# Task details
Copy the lines below word for word, starting at the line that contains "Task: Expand the Entity Relation section" and ending at the line that contains "Action: pyautogui.click(x=379, y=574)", with both of those lines included.

# Input
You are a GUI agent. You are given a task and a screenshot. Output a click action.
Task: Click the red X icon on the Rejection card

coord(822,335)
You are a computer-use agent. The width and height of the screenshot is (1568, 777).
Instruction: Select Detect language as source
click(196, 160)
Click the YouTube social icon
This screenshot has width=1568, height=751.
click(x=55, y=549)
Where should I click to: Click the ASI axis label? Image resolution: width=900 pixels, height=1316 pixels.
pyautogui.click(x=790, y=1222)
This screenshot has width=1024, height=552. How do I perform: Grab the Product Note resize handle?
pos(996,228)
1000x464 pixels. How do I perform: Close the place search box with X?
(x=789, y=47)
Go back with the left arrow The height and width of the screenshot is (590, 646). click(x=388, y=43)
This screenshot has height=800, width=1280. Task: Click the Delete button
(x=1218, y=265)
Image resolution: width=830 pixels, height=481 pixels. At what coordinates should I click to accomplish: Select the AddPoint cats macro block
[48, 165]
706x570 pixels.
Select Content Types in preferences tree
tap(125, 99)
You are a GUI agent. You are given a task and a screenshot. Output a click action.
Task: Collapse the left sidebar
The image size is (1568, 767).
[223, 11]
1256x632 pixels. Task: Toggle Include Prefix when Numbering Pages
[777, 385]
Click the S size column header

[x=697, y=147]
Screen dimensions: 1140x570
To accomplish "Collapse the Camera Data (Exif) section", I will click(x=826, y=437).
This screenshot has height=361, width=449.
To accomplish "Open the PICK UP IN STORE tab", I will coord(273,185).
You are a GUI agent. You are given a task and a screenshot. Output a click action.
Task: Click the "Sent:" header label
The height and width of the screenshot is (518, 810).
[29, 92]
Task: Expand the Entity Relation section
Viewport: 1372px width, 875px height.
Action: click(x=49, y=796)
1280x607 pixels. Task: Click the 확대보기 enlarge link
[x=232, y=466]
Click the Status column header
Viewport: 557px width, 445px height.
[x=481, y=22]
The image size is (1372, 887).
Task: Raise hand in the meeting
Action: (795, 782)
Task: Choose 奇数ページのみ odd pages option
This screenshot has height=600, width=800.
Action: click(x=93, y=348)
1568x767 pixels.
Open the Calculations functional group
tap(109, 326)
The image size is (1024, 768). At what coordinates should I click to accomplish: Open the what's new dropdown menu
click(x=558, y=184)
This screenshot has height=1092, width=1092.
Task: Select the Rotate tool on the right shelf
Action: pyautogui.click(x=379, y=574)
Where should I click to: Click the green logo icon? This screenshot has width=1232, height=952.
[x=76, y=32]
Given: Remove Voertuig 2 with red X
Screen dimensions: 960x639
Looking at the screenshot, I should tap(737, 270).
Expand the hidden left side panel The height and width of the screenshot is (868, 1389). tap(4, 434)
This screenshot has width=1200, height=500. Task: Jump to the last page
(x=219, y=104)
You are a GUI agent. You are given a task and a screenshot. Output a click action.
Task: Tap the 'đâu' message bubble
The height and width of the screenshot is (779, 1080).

# Answer for this exercise
Task: Expand the Entity Relation section
Viewport: 1372px width, 875px height.
Action: click(x=49, y=796)
1280x607 pixels. Task: Click the 확대보기 enlarge link
[x=232, y=466]
Click the Status column header
Viewport: 557px width, 445px height.
[x=481, y=22]
The image size is (1372, 887).
Task: Raise hand in the meeting
Action: (795, 782)
Task: Choose 奇数ページのみ odd pages option
This screenshot has height=600, width=800.
Action: click(x=93, y=348)
1568x767 pixels.
Open the Calculations functional group
tap(109, 326)
The image size is (1024, 768). At what coordinates should I click to accomplish: Open the what's new dropdown menu
click(x=558, y=184)
This screenshot has height=1092, width=1092.
Task: Select the Rotate tool on the right shelf
Action: pyautogui.click(x=379, y=574)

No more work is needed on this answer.